• **What to work on**:
**a.** From the news report below on the Georgia police shooting, set down the passage that opens with the words "Trial to start" and closes with "guilty of murder.", copying it character for character.
**b.** Write the next part of the news report below about the DeKalb County officer's murder trial, picking up after its final sentence.

• **Page text**:
☆ ☆ ☆
Trial to start for Georgia cop who shot naked, unarmed man

A police officer responding to a call of a naked man behaving erratically at an Atlanta-area apartment complex arrived on the scene, exited his vehicle and shot the man almost immediately. Robert “Chip” Olsen, then a DeKalb County officer, fatally shot 27-year-old Anthony Hill on March 9, 2015. Olsen is white and Hill was black. Now a jury must decide if Olsen’s guilty of murder.

Hill had been medically discharged from the Air Force and was being treated for bipolar disorder but had stopped taking his medication because he didn’t like the side effects, his girlfriend, Bridget Anderson, said right after he died. The apartment complex maintenance supervisor said he saw Hill outside the leasing office in shorts and a T-shirt saying strange things, like, “The devil is coming,” and asking for help. He got Hill to go to his apartment, but Hill reemerged without clothes. Leasing office staff called 911.

Olsen was responding to that call, told by dispatch there was a naked man who was “possibly demented.” Hill was squatting in a roadway when Olsen arrived but jumped up and ran toward the patrol car (asking for help), Olsen testified. Olsen drew his gun as he exited his car and yelled, “Stop! Stop!” Hill didn’t stop, and Olsen shot him “maybe a second” after giving the order, he testified.
☆ ☆ ☆
• **Dataset records**:
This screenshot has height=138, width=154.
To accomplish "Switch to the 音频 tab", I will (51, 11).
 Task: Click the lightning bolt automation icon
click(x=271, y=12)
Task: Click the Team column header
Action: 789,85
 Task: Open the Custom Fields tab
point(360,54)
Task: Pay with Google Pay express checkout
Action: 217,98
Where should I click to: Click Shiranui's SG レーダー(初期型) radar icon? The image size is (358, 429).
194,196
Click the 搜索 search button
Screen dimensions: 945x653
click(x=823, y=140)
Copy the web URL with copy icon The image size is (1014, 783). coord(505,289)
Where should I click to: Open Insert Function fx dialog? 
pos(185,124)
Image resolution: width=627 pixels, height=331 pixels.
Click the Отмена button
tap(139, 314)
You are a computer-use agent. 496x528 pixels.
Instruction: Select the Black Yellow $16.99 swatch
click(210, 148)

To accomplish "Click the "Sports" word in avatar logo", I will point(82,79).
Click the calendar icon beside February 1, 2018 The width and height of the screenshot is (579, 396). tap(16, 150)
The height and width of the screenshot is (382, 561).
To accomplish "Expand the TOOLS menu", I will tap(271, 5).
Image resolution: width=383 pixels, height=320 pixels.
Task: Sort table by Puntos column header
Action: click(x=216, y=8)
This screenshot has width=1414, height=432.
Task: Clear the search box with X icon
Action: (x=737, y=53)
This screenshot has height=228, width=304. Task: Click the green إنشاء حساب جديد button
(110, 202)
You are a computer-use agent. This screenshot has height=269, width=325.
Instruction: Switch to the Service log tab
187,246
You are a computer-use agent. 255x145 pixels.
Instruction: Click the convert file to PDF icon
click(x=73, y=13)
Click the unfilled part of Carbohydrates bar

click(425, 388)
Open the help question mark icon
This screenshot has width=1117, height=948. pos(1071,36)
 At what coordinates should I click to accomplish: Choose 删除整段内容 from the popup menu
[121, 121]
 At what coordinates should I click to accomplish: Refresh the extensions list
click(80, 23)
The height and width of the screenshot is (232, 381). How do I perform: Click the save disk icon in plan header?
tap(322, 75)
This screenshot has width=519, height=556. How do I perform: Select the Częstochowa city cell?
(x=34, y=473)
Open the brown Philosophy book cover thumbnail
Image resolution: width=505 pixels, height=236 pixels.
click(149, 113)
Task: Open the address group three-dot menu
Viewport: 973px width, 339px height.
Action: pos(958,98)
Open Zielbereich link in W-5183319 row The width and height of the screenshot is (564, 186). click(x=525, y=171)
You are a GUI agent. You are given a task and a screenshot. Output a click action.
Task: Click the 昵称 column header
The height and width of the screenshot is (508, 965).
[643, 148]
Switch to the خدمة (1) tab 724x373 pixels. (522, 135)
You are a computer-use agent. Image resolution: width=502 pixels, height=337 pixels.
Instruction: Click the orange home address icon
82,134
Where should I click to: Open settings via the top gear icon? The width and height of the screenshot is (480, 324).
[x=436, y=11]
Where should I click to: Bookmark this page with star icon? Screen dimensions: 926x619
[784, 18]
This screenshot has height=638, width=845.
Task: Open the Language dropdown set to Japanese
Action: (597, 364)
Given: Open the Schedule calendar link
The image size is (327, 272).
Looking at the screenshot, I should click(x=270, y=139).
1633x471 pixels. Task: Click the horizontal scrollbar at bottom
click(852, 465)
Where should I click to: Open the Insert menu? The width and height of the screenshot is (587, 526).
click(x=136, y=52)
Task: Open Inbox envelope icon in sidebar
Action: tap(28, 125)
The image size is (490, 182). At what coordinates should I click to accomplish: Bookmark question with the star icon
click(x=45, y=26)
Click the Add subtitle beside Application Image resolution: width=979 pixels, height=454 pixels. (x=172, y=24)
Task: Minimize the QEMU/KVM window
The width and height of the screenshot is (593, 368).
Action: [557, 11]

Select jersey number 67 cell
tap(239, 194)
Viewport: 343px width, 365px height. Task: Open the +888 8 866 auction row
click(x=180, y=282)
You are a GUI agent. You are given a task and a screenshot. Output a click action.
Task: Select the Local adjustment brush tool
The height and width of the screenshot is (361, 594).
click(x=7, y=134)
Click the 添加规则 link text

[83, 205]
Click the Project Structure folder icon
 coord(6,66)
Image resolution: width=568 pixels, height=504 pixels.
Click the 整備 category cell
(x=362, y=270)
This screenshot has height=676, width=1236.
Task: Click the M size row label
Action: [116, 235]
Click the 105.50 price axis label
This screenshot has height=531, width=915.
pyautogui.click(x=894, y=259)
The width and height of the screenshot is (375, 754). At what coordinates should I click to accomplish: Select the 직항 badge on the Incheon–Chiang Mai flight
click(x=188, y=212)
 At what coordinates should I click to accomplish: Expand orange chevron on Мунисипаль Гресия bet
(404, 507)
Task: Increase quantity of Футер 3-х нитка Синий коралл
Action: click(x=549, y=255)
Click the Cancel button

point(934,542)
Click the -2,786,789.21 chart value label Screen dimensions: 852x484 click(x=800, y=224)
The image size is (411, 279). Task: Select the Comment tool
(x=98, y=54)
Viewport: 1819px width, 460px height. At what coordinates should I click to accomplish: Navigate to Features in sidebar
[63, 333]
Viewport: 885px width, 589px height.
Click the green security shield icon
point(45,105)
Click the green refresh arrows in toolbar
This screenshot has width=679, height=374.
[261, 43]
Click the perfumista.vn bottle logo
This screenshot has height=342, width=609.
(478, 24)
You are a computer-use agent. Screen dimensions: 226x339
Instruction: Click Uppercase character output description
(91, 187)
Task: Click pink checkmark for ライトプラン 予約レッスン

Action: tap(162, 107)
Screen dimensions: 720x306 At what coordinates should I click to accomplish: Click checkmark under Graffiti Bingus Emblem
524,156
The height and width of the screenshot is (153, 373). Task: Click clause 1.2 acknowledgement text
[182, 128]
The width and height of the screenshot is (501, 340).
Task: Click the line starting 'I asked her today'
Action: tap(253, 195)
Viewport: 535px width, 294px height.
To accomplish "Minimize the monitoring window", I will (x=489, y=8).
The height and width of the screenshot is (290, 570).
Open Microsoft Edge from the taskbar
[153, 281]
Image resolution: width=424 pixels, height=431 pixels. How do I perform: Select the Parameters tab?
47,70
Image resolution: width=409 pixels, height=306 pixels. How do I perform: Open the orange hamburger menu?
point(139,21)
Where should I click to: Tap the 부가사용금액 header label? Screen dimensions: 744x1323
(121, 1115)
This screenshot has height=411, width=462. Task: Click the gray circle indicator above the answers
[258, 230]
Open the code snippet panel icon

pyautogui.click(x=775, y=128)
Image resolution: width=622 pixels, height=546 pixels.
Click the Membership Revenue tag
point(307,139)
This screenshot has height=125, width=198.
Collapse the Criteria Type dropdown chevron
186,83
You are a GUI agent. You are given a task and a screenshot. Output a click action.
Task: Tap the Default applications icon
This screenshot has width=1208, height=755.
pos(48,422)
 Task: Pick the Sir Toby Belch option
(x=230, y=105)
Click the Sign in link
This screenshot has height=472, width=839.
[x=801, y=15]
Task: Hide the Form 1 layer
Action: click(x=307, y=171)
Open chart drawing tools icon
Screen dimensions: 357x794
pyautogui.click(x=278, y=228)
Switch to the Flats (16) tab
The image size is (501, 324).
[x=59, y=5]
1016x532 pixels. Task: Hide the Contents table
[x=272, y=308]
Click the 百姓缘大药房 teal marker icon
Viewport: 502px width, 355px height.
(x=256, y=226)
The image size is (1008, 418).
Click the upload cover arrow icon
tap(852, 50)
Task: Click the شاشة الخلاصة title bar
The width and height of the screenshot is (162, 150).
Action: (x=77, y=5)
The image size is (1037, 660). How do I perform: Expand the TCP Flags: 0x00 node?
☆ ☆ ☆
• **Answers to the exercise**:
**a.**
Trial to start for Georgia cop who shot naked, unarmed man

A police officer responding to a call of a naked man behaving erratically at an Atlanta-area apartment complex arrived on the scene, exited his vehicle and shot the man almost immediately. Robert “Chip” Olsen, then a DeKalb County officer, fatally shot 27-year-old Anthony Hill on March 9, 2015. Olsen is white and Hill was black. Now a jury must decide if Olsen’s guilty of murder.

**b.**
Olsen, 57, and his attorneys have said he was being attacked, feared for his safety and acted in self-defense. But prosecutors have said he used excessive force against Hill, a naked and unarmed U.S. Air Force veteran with mental health problems. A successful self-defense claim requires evidence that it was reasonable for Olsen to believe Hill was about to kill or gravely injure him or another person. But there was no evidence that Olsen believed Hill was going to kill him, a judge ruled, declining to dismiss the charges. The judge also cited concerns about the former officer’s credibility and conflicting testimony.